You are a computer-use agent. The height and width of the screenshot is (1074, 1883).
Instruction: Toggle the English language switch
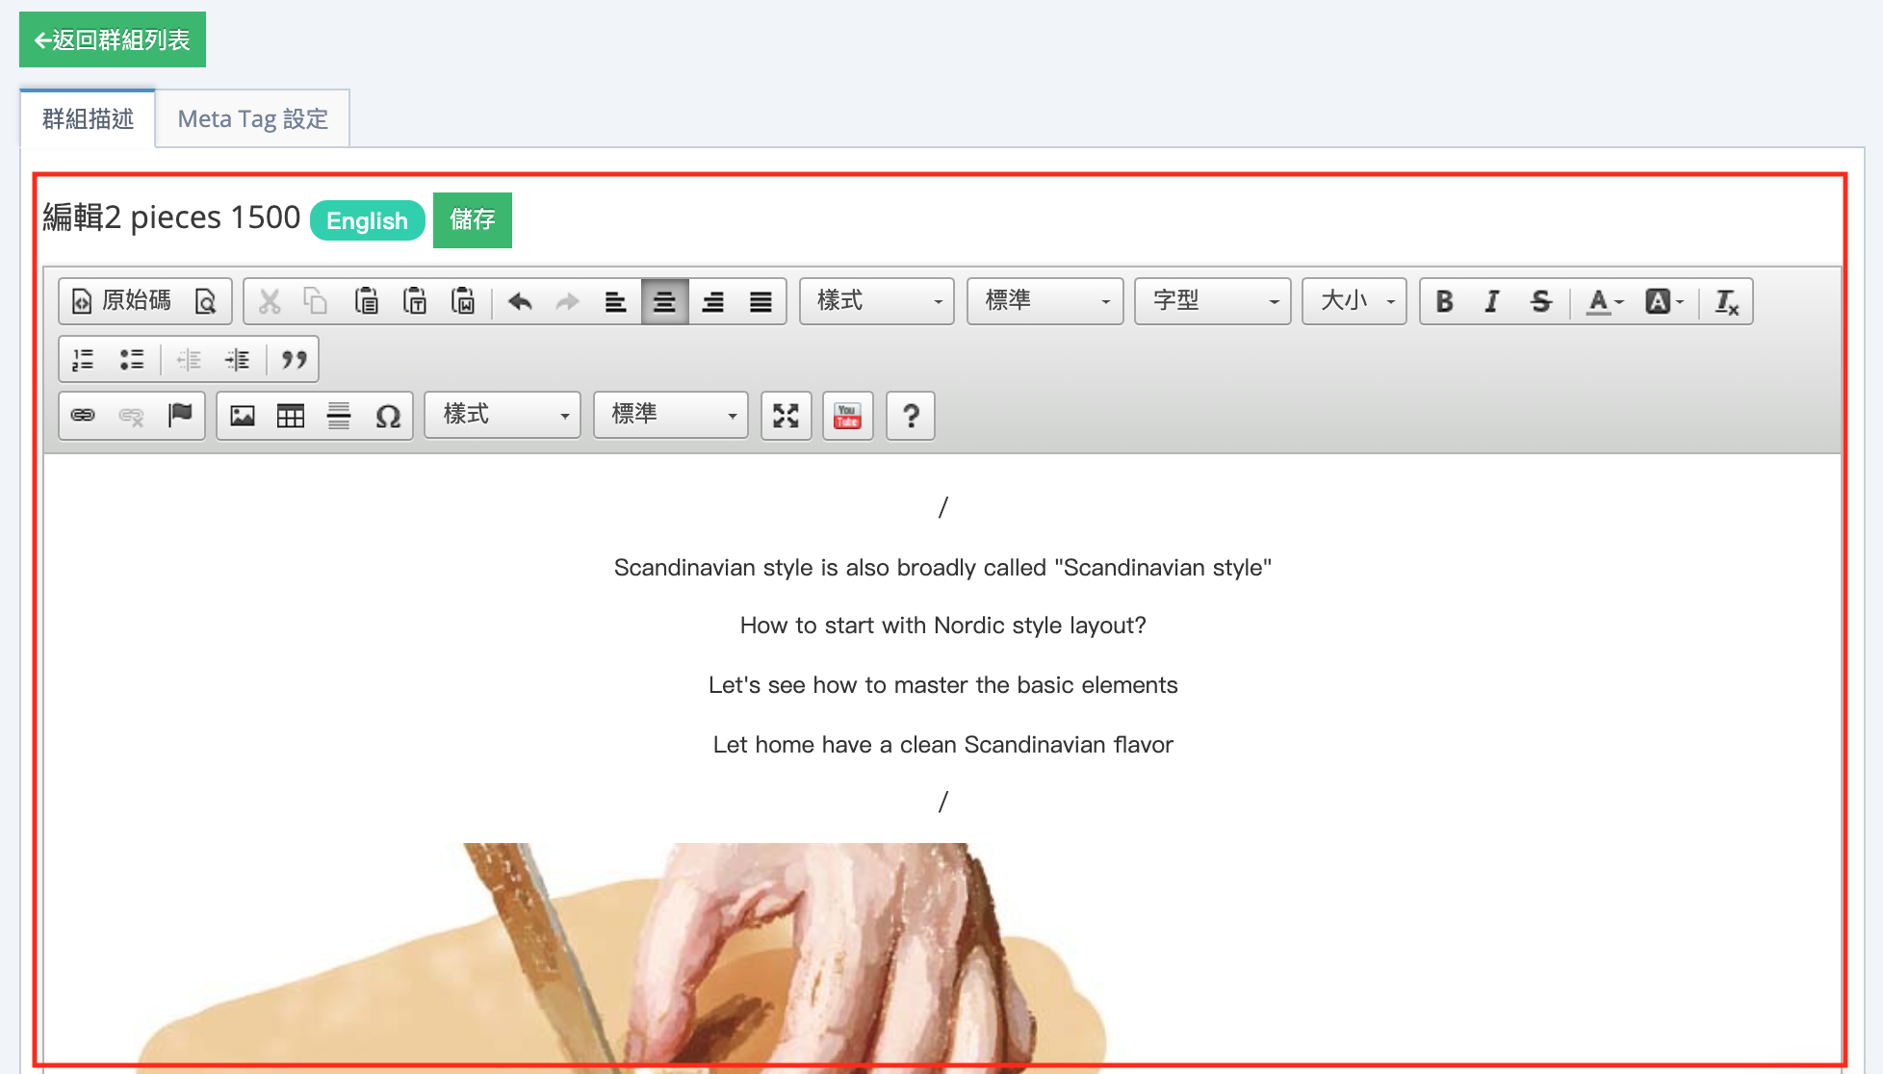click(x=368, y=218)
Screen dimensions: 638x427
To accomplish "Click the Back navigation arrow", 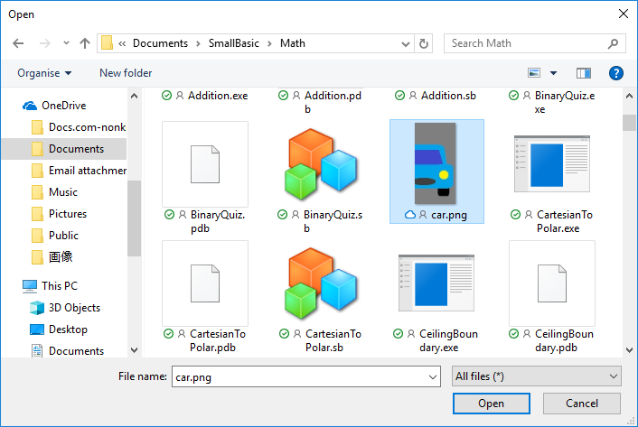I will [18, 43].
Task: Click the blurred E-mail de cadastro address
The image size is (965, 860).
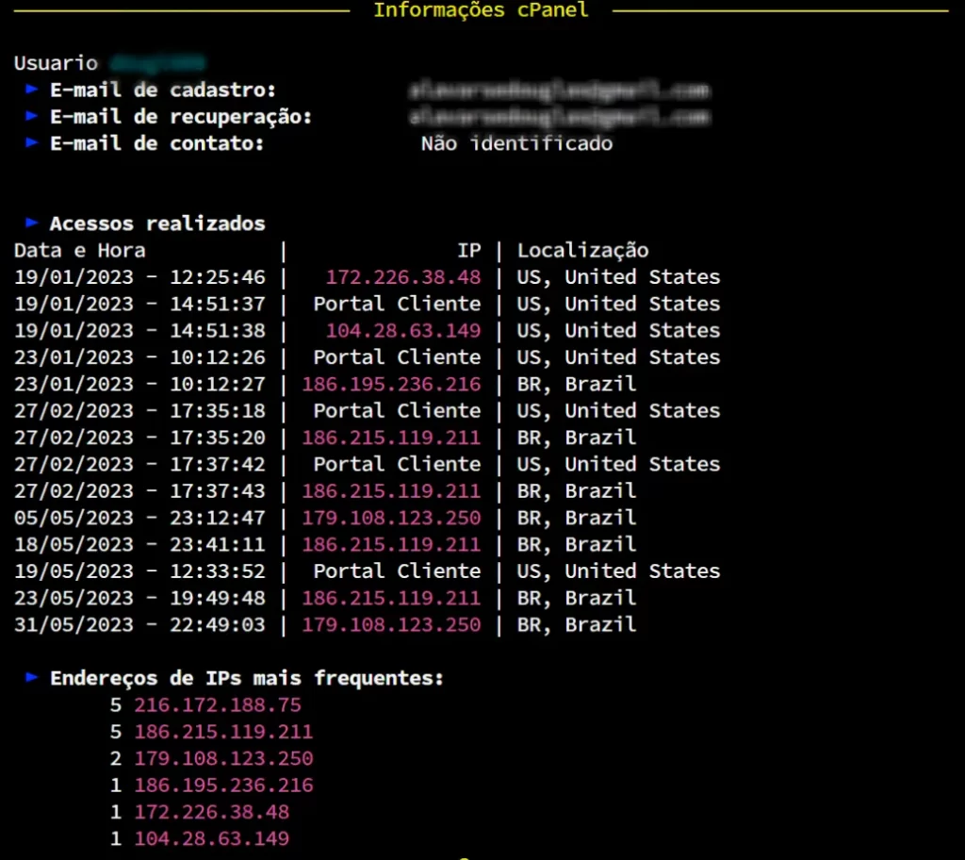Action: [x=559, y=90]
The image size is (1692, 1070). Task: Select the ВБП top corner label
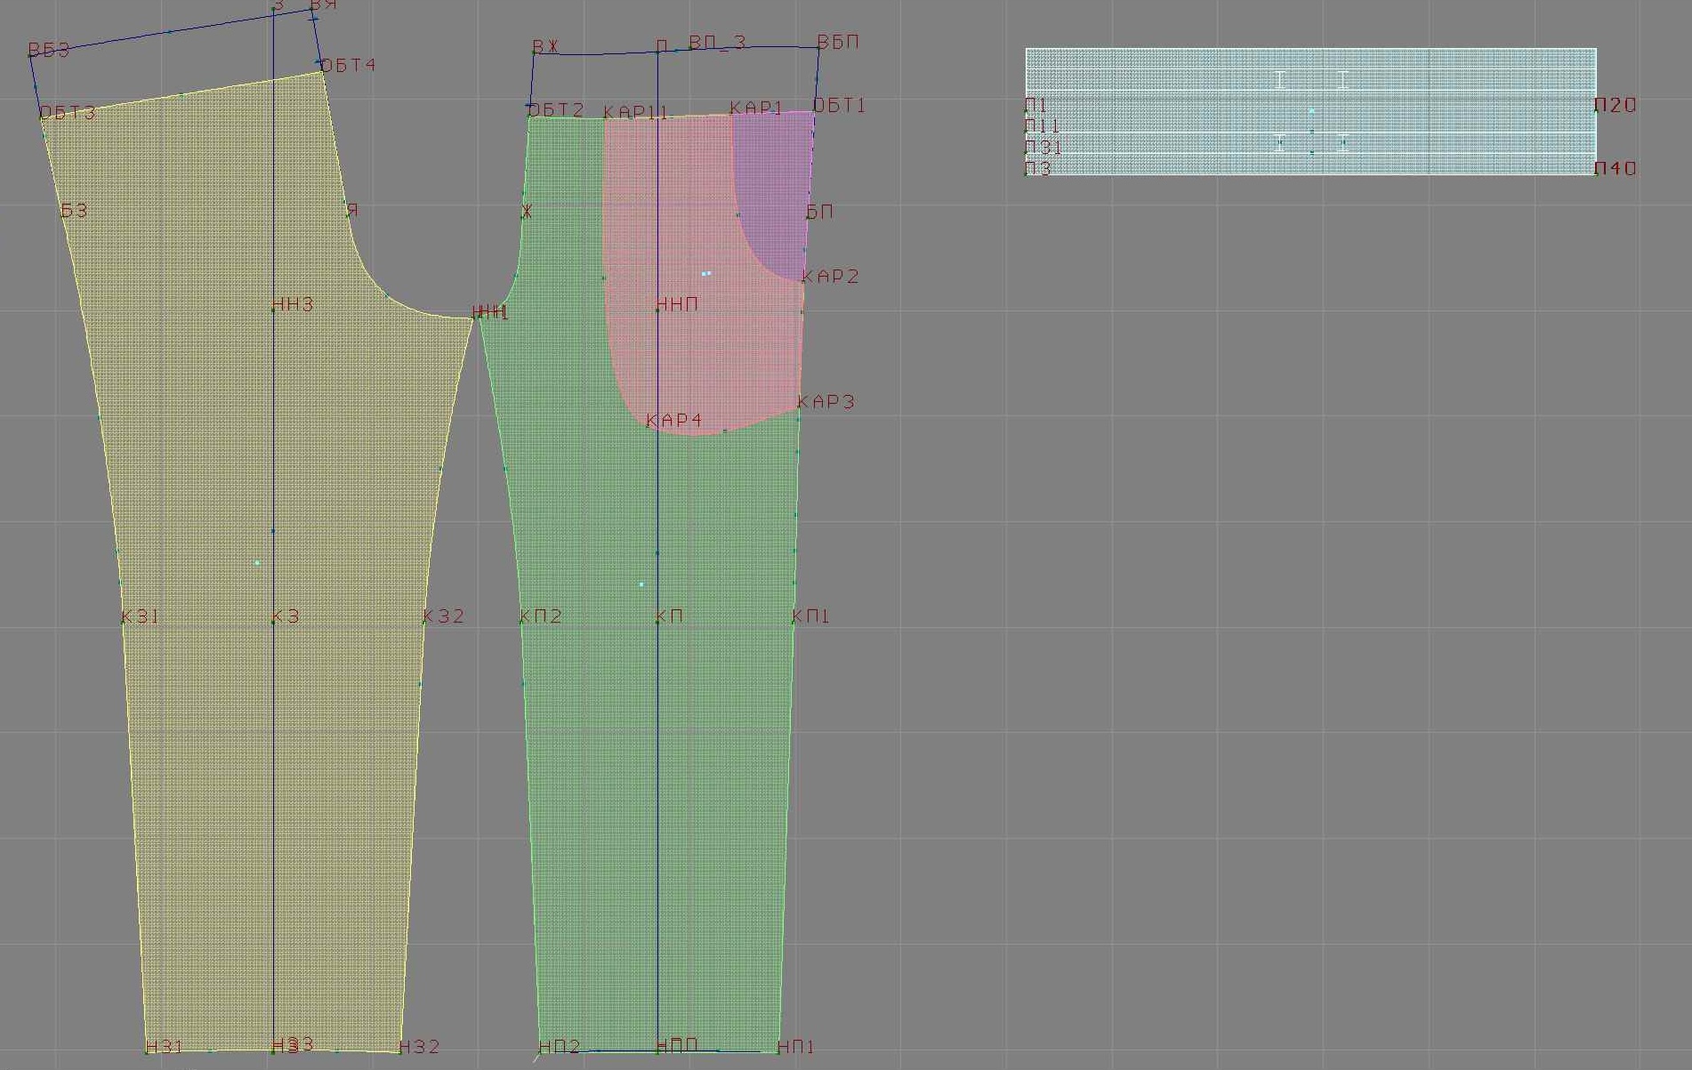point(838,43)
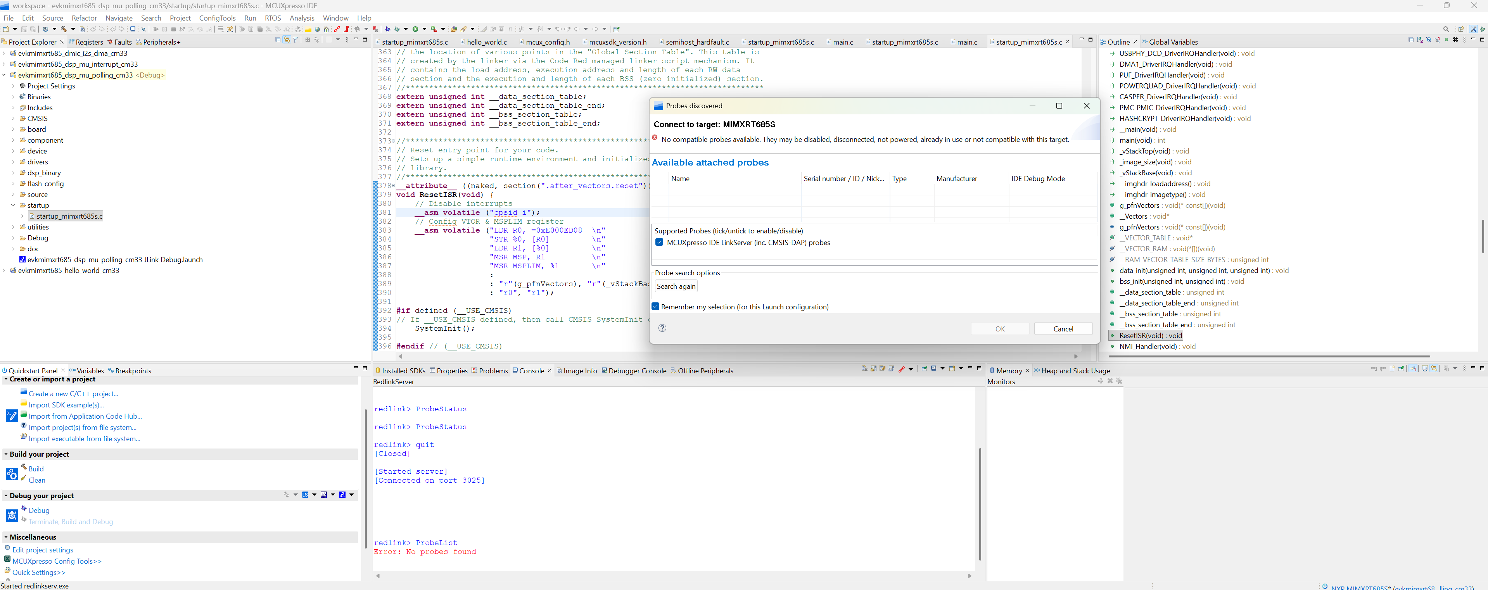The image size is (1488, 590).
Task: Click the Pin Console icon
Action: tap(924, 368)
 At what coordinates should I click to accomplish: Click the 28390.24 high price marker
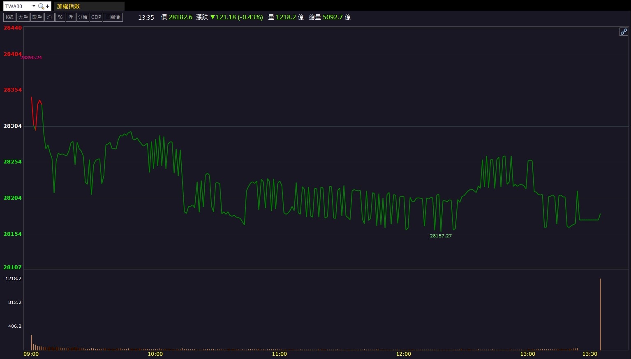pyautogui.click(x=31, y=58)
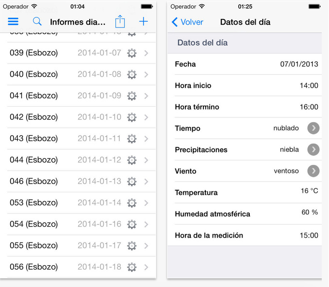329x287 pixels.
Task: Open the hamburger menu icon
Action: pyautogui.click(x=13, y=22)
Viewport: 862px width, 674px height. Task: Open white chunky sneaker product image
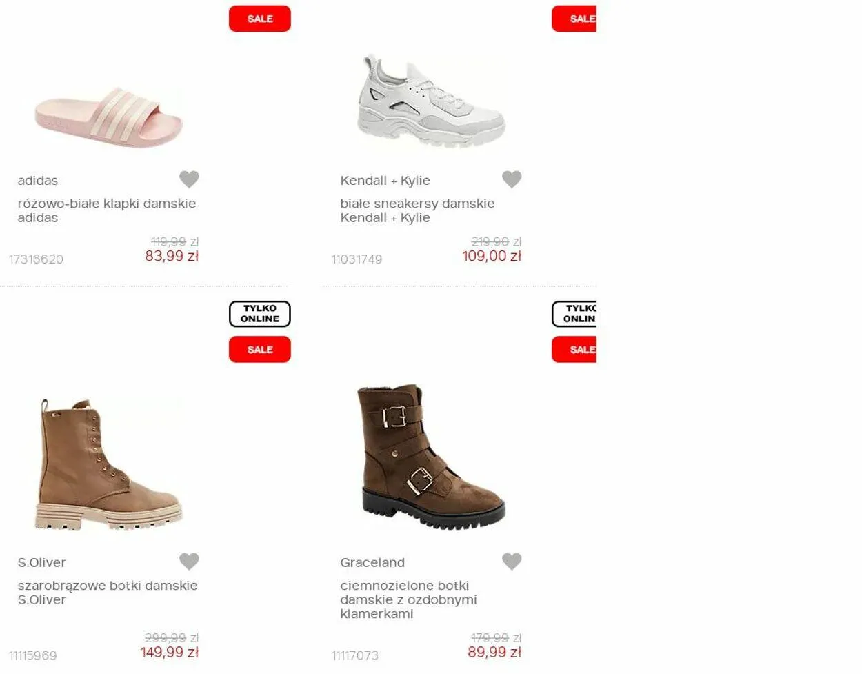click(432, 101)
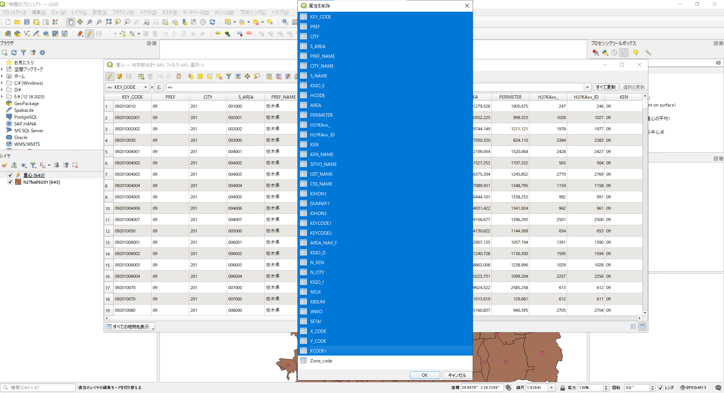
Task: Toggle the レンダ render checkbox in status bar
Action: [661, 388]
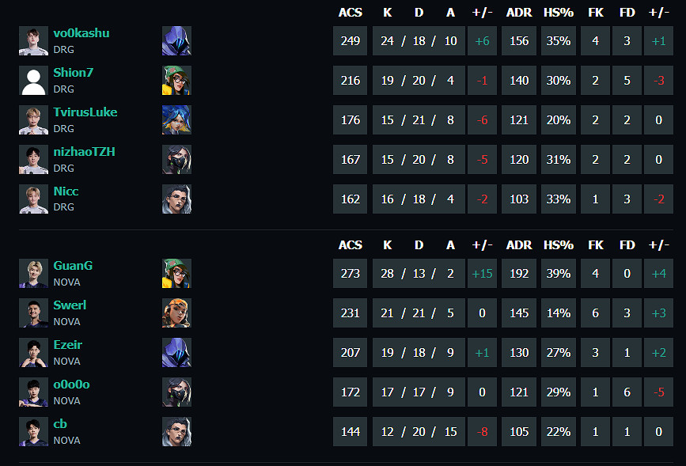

- [What the task requires]:
Rewrite the records from the line with "At what coordinates" through the end of the records, putting "shoe" in place of "sneaker" and keeping everything else the same. Leave the pictures out.

- [Response to this task]:
 At what coordinates should I click to accomplish: Click the 28390.24 high price marker
pyautogui.click(x=31, y=58)
329x287 pixels.
Task: Open the hamburger menu icon
Action: pyautogui.click(x=13, y=22)
Viewport: 862px width, 674px height. Task: Open white chunky shoe product image
click(432, 101)
Task: Toggle the レンダ render checkbox in status bar
Action: [661, 388]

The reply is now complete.